ASSIGNMENT ▸ The answer is a single number: the count of lines below in which the word "price" appears.
[Opening DATA UNDER STUDY section]
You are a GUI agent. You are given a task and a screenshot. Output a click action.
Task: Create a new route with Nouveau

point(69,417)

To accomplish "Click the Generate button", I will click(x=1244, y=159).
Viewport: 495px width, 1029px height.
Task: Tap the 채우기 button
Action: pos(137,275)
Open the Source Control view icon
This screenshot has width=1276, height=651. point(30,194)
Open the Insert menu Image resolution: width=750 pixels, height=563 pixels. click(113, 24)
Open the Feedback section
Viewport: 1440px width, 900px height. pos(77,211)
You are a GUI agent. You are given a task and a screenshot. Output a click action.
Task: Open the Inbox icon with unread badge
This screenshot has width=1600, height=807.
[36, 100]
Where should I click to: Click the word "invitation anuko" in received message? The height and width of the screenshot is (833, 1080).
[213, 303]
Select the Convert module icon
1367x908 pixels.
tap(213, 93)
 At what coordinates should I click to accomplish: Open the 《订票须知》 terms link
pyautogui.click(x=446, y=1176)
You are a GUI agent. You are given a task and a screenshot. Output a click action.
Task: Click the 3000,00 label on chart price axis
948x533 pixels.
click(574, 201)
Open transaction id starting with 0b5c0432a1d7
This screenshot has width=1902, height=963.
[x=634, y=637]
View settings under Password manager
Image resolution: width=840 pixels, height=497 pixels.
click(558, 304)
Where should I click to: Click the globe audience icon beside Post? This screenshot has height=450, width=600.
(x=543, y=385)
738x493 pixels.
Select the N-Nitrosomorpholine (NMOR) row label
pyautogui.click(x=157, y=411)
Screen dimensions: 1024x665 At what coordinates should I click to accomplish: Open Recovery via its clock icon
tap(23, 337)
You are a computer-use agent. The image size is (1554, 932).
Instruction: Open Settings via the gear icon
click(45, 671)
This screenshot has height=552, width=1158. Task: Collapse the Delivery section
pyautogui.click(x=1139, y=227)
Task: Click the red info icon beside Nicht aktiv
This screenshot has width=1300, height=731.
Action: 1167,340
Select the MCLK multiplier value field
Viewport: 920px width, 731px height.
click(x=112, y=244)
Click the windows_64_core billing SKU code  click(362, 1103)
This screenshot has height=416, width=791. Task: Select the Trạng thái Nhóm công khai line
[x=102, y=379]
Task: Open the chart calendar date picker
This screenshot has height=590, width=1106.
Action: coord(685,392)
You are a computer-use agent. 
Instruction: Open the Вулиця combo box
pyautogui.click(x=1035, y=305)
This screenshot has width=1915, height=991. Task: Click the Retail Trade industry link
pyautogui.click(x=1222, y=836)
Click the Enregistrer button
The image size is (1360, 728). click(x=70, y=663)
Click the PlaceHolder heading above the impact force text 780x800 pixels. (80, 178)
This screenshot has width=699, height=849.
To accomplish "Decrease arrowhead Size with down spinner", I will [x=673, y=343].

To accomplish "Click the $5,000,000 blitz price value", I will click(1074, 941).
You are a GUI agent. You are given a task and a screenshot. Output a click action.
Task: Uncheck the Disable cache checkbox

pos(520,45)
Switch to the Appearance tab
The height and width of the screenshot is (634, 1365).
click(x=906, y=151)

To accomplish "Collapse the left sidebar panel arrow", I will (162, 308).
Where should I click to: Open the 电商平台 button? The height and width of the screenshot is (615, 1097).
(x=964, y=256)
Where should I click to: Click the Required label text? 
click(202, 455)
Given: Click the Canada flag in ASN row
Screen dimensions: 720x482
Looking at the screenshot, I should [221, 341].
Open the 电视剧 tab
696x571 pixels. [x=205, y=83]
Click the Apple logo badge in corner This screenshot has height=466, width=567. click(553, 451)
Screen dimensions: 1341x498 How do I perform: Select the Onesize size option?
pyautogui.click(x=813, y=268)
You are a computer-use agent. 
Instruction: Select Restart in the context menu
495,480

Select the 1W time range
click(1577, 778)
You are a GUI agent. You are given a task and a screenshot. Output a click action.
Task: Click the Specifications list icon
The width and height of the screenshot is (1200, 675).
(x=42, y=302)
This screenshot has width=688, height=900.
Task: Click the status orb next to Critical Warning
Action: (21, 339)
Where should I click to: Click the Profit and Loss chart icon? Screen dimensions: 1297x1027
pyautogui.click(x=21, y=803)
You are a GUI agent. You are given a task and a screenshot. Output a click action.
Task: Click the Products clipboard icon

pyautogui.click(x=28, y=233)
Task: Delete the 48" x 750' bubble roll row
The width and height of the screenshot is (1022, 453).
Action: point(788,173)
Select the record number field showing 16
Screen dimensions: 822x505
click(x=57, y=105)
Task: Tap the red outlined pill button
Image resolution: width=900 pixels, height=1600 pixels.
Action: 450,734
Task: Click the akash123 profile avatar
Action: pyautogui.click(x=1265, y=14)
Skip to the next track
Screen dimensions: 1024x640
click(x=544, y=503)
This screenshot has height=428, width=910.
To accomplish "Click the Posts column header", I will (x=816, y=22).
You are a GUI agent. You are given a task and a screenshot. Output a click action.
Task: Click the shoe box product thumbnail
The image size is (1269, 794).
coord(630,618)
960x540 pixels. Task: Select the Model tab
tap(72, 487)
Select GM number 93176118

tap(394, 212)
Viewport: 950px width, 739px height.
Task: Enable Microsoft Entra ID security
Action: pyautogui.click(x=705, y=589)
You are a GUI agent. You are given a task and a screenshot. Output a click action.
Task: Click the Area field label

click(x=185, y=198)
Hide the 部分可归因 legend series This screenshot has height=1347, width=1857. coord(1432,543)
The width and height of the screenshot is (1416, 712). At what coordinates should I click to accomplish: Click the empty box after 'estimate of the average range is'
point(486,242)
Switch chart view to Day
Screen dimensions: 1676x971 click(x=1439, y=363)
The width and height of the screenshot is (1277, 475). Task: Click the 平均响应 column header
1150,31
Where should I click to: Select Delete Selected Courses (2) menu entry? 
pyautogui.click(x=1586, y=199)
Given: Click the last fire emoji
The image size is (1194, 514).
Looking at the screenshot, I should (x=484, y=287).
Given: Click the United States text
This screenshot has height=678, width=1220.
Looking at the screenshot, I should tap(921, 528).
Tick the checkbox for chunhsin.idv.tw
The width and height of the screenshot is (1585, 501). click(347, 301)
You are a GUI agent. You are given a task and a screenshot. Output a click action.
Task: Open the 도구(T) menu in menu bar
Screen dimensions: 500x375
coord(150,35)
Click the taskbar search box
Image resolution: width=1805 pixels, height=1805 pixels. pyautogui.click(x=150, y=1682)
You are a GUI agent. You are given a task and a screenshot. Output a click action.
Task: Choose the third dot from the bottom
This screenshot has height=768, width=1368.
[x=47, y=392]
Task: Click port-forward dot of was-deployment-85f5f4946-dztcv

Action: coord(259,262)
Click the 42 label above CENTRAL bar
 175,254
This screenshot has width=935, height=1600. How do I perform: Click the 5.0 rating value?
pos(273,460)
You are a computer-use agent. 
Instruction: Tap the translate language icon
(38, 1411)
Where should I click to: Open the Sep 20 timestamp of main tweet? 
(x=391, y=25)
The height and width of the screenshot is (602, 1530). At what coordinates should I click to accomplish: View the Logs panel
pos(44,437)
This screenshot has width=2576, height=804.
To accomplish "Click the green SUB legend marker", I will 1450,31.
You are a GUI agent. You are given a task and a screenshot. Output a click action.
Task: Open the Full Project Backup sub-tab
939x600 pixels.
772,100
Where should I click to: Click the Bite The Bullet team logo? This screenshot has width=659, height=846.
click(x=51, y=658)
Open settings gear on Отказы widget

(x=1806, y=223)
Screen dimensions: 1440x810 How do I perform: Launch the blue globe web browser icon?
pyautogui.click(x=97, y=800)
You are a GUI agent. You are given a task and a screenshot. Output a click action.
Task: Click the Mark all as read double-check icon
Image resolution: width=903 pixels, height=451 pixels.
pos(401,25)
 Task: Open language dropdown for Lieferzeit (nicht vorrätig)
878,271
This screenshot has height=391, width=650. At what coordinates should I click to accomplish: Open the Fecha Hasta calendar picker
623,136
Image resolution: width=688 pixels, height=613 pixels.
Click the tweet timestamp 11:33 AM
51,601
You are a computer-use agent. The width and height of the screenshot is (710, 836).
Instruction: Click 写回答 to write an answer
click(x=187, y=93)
[Closing DATA UNDER STUDY section]
ANSWER AREA ▸ 2